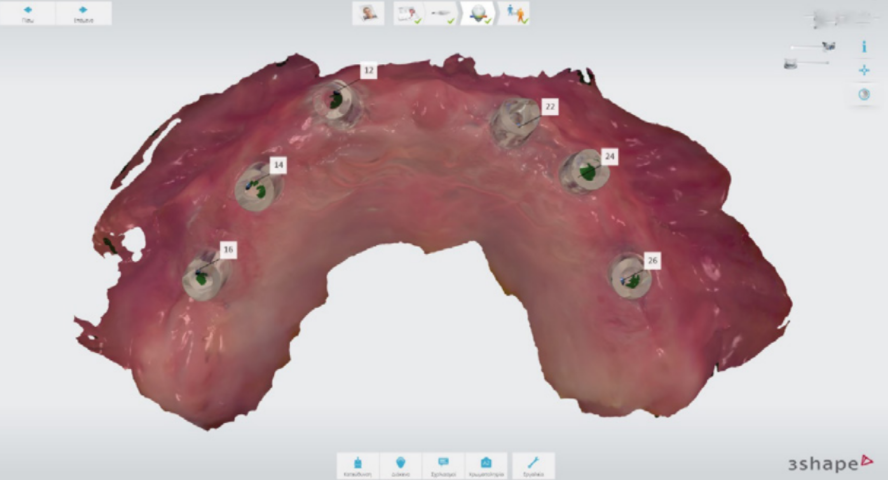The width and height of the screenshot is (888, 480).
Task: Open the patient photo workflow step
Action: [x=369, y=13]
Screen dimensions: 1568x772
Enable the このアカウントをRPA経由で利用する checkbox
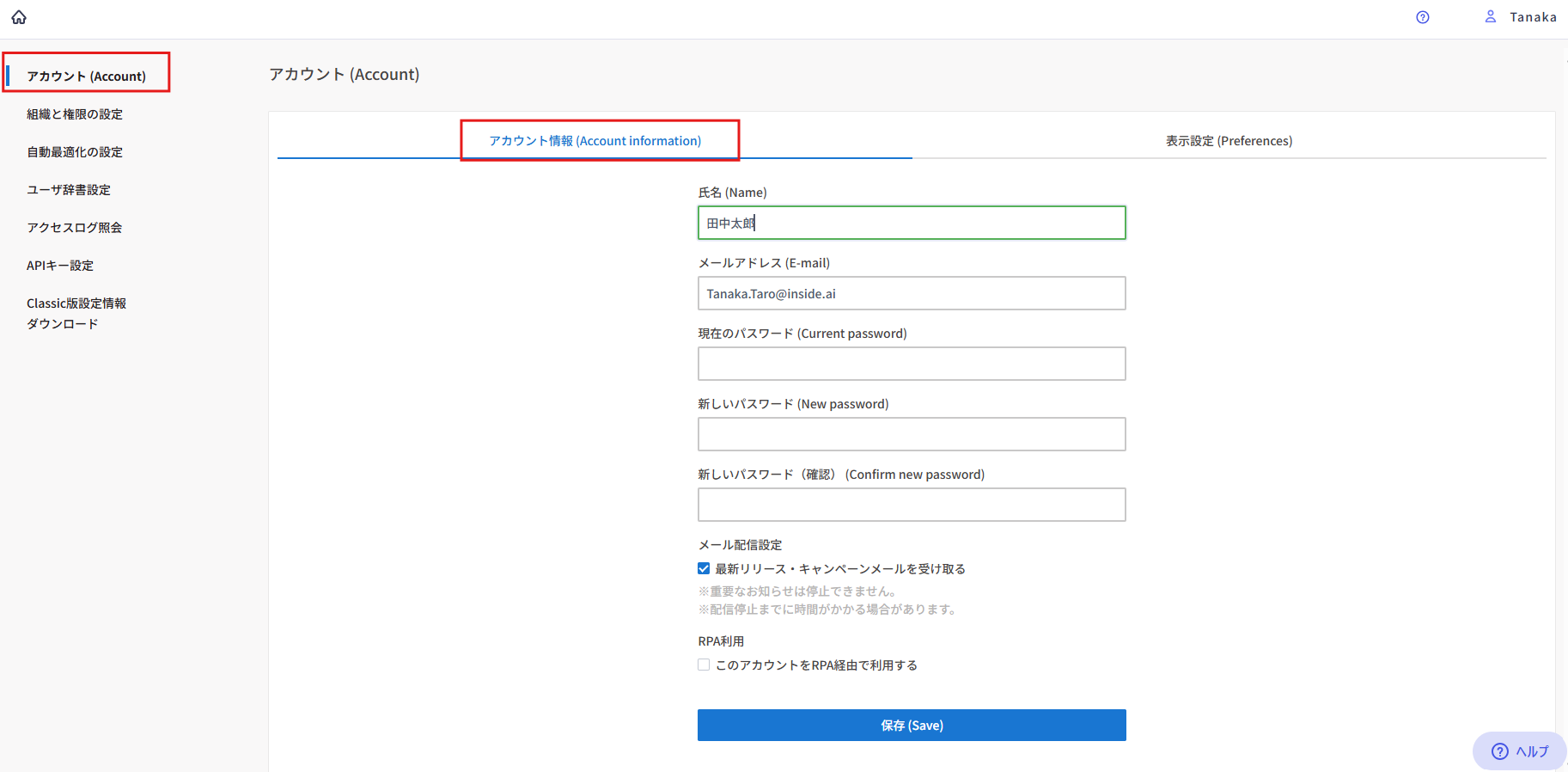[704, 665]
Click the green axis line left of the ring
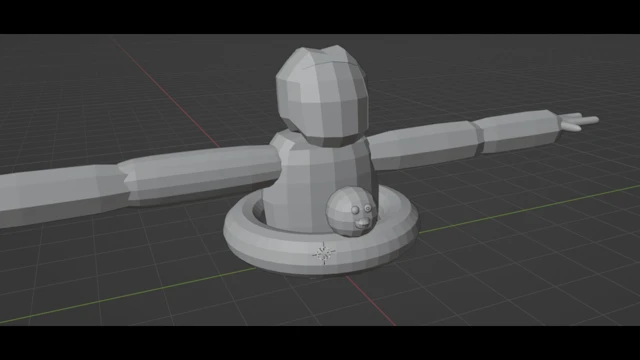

--- Problem to solve ---
From the line that contains "Screen dimensions: 1568x772" through the last line of the listing, copy each line exactly; both end lines stay in, and pictures stay out.

--- Solution to the problem ---
Screen dimensions: 1568x772
Enable the このアカウントをRPA経由で利用する checkbox
[704, 665]
Click the green axis line left of the ring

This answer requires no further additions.